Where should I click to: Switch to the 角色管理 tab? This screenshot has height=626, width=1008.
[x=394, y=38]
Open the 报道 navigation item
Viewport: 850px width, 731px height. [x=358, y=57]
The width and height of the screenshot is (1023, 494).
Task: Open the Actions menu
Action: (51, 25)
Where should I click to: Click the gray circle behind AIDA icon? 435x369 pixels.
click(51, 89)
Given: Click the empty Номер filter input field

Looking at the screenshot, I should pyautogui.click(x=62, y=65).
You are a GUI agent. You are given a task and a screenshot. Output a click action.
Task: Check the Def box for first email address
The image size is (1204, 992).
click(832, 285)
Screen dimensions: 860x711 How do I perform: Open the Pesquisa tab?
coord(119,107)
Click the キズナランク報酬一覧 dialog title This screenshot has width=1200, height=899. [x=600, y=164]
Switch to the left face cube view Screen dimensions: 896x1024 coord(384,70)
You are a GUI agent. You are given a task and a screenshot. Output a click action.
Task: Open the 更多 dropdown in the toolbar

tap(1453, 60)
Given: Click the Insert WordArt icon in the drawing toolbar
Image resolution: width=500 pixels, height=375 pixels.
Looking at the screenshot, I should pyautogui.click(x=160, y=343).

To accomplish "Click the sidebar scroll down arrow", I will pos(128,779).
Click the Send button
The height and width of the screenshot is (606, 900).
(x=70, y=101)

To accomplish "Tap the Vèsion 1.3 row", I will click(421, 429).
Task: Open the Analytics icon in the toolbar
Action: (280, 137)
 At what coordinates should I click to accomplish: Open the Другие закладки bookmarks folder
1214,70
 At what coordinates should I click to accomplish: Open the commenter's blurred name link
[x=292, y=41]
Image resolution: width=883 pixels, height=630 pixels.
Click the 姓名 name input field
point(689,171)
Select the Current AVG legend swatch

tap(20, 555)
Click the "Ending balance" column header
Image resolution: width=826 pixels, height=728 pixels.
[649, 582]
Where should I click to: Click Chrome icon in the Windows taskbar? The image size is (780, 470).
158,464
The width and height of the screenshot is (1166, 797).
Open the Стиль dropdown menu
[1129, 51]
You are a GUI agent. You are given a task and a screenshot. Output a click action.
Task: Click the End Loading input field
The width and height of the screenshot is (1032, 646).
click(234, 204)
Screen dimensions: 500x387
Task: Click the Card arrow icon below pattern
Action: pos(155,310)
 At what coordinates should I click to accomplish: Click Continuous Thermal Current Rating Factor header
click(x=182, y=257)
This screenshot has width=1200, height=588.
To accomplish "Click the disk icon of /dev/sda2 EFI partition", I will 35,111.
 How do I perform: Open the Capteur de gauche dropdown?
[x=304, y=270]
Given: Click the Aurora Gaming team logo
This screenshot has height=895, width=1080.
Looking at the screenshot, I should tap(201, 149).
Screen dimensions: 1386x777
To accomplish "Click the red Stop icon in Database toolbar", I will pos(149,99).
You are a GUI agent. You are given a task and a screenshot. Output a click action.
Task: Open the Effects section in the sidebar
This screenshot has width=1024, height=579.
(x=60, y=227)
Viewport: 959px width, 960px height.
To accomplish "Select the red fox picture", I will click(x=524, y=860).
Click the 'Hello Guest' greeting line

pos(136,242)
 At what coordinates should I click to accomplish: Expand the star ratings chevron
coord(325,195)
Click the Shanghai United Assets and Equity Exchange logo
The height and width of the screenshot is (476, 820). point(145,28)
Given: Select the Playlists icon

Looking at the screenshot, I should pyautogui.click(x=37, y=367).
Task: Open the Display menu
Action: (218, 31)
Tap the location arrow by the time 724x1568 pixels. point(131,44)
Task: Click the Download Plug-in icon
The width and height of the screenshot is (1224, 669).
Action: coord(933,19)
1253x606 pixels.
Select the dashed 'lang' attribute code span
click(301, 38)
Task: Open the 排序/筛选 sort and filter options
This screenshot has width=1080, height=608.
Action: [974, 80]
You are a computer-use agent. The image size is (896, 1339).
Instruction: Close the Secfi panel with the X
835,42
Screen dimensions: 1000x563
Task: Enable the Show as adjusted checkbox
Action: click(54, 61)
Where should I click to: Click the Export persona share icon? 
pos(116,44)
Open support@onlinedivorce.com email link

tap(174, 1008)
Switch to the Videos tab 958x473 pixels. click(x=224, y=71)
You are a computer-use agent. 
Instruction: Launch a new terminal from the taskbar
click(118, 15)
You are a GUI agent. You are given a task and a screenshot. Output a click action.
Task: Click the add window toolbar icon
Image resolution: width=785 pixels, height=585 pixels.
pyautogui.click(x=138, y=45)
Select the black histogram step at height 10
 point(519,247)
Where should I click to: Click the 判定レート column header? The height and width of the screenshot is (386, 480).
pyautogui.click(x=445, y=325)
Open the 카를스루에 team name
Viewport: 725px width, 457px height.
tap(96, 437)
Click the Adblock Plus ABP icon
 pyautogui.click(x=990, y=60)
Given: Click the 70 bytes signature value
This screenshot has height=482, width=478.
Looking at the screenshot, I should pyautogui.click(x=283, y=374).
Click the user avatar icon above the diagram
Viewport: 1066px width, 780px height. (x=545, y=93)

* _Exercise details_:
Using the listing above, copy exactly the line that contains "Screen dimensions: 1386x777", the line that contains "Task: Open the Effects section in the sidebar", and each line that falls between them.

* _Response box_:
Screen dimensions: 1386x777
To accomplish "Click the red Stop icon in Database toolbar", I will pos(149,99).
You are a GUI agent. You are given a task and a screenshot. Output a click action.
Task: Open the Effects section in the sidebar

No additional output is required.